Back

Nico Tassi

Nico Tassi

Nico Tassi is Professor and Director of the Postgraduate Center of Development Studies (CIDES) at the Universidad Mayor de San Andrés, Bolivia. He has dedicated much of his research to urban indigenous groups in Bolivia, focusing on their relationship with modernity, the state, and the market. He is the author of several books and articles on topics such as religion and material culture, politics, and popular economies.

My field setting

My research focuses on Bolivian popular economies, which over the last two decades have been unprecedentedly booming. Not only have they expanded their radius of operation establishing markets and productive clusters throughout the country and in some major cities in South America but they have also developed a strong connection with Chinese factories and entrepreneurs.
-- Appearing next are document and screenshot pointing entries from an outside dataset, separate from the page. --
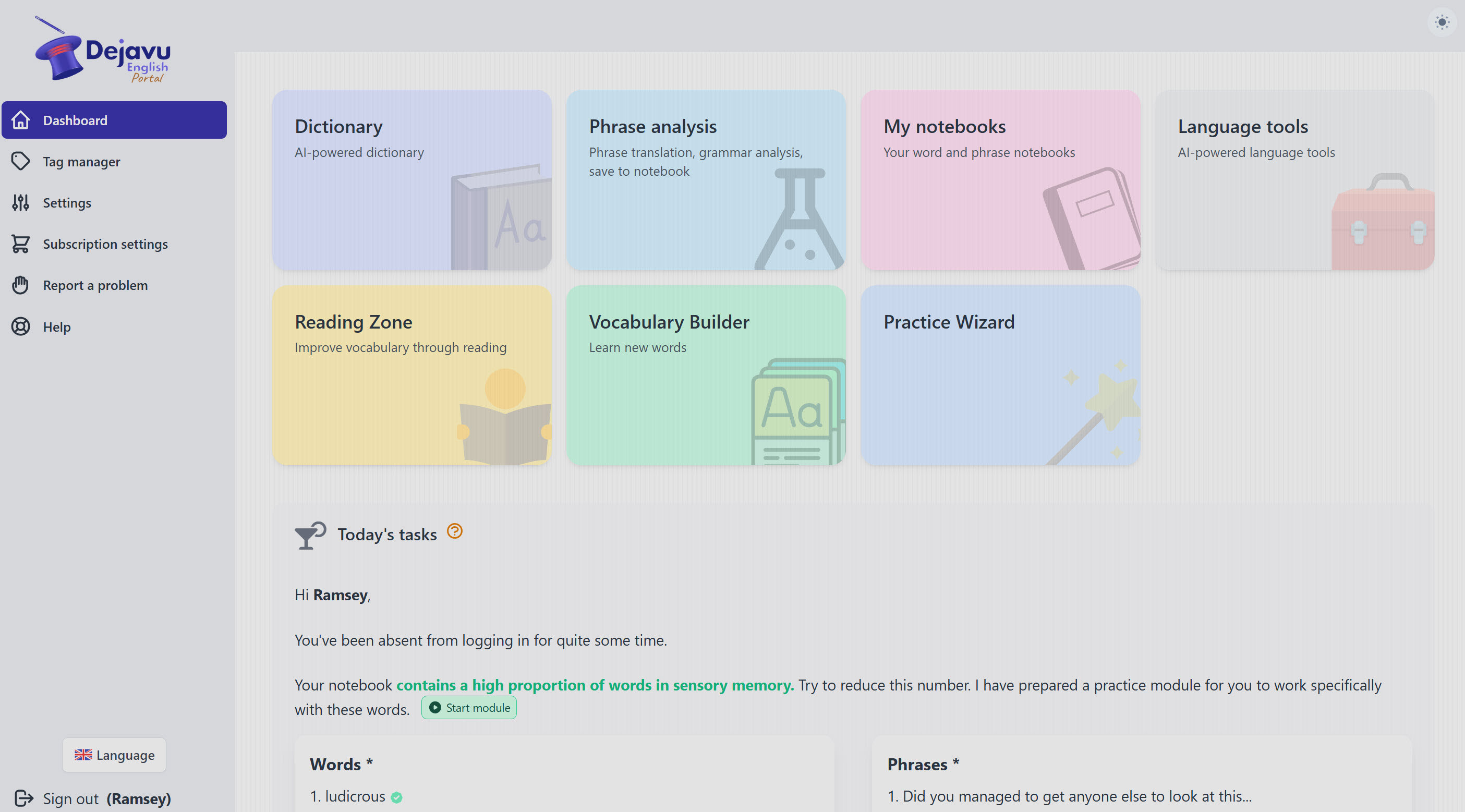Viewport: 1465px width, 812px height.
Task: Click the Dejavu English Portal logo
Action: click(103, 51)
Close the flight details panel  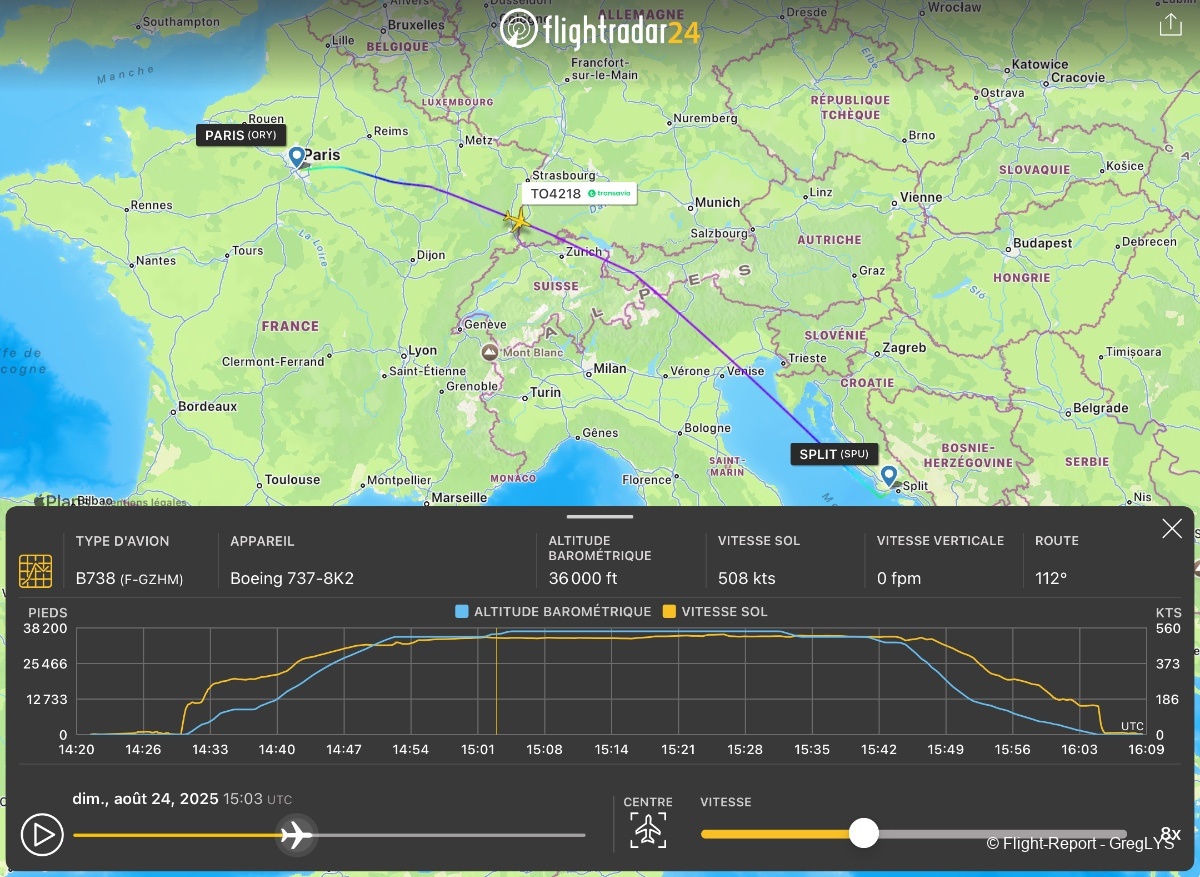pyautogui.click(x=1172, y=529)
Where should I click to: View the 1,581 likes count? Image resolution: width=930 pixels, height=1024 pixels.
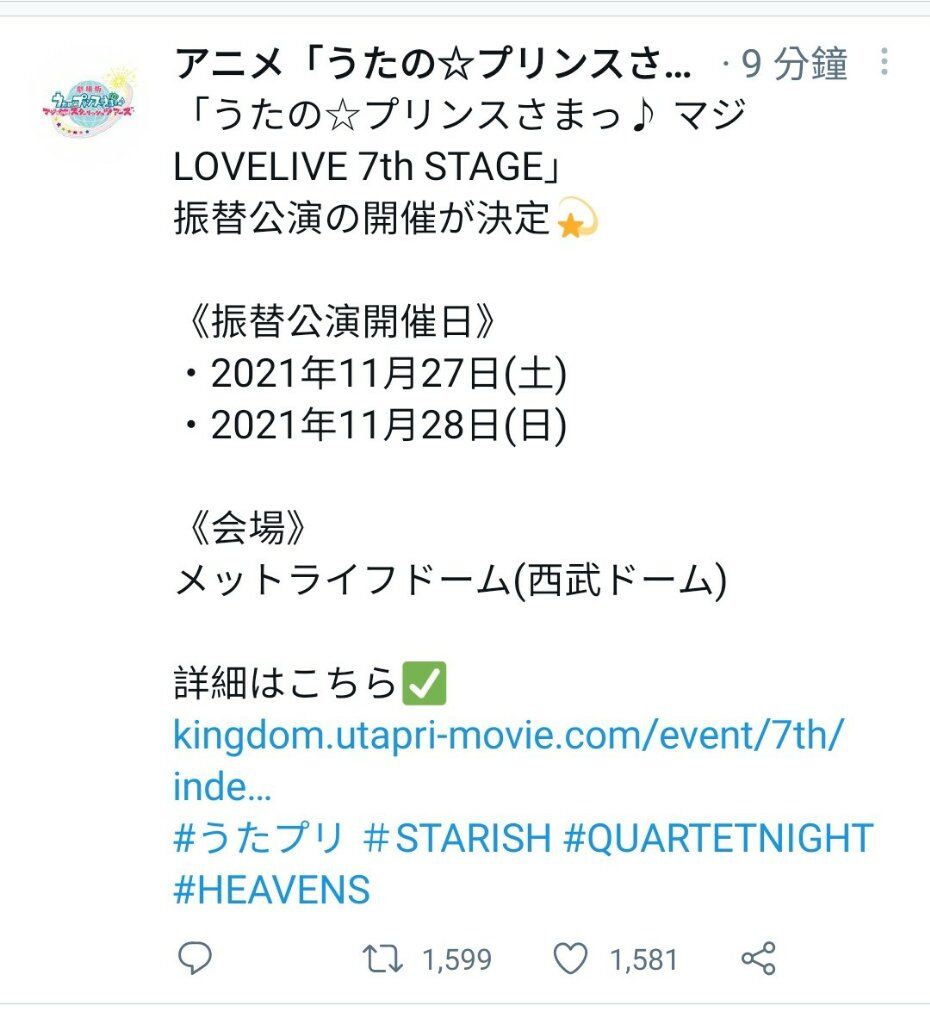(x=644, y=960)
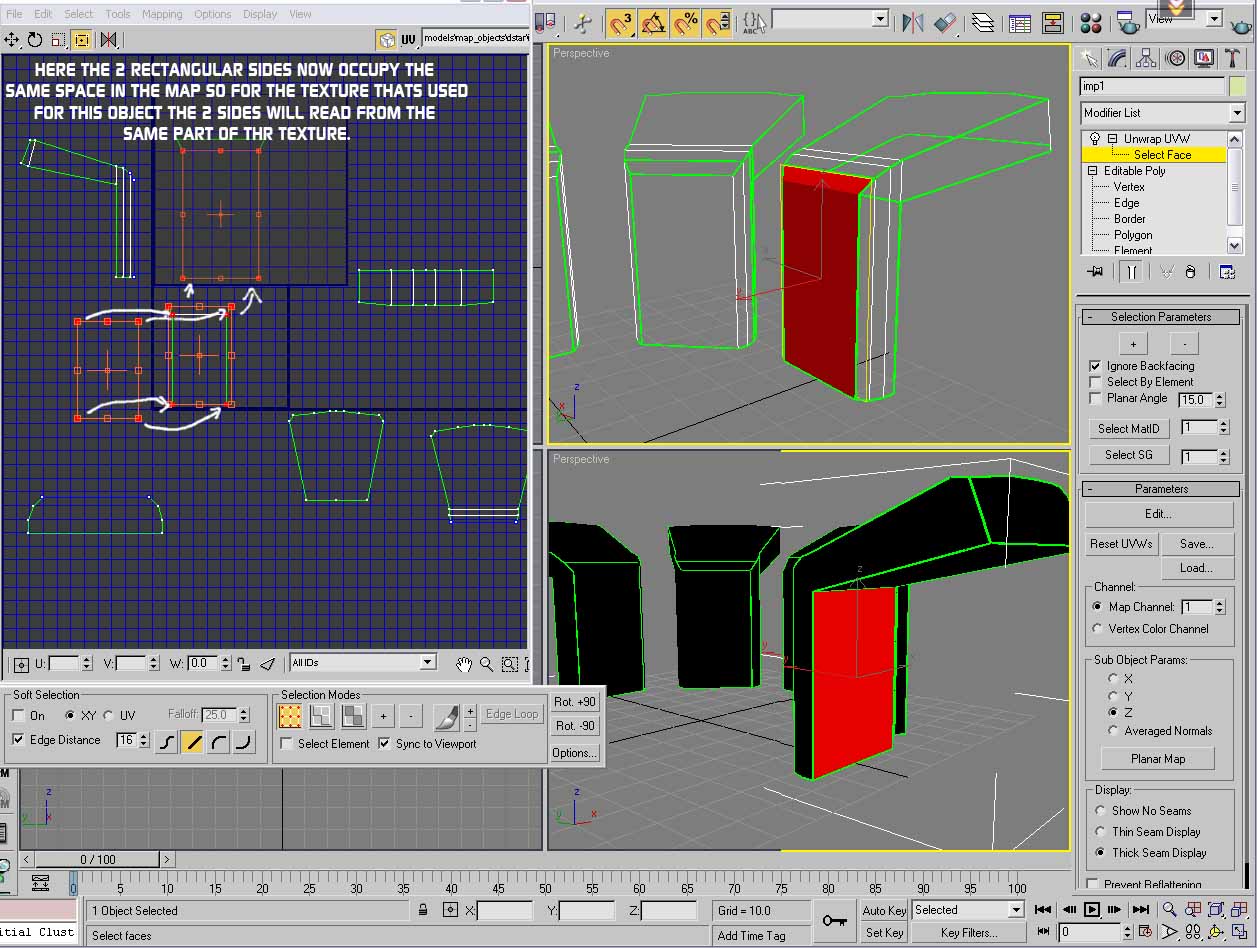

Although these popular economies have developed deep-rooted normative frameworks and mechanisms of conflict resolution, their unexpected boom has been envisaged as a consequence of not informal but illegal and criminal activities.

My key research questions

What are the ideas, practices and conceptions of extortion among the guilds of popular economies in Bolivia? What is the relation between popular economies and the state / judicial system? Does it involve a relation of protection or one of violence? How is the word extortion used to refer to them? How have these popular economies been associated to crime? What are the effects of such association?

My research findings

When I looked for the concept of extortion among kinship-based popular guilds historically associated with informal and opaque economic practices under the radar of the law, I found that they place the main threats of extortion in external groups and actors 'protected' by the law. The popularisation and vernacularisation of the discourse of extortion appears to have also engendered a potent drive for regulation and enforcement specifically directed towards groups such as the ones I am studying. Large and formal enterprises, whose control of the market has been challenged by these opaque economies, have fueled a process of political lobbying and the criminalization of popular economies. This has resulted in the militarization of popular markets and verbal and physical attacks on the economic competition posed by these informal and 'criminal' actors. In other words, I found extortion in the form of economic regulation and enforcement and in the protection of certain economic actors. This process has led to a war over the defense of legal markets and an increasing criminalization of popular economic practices that were once considered legal or legitimate.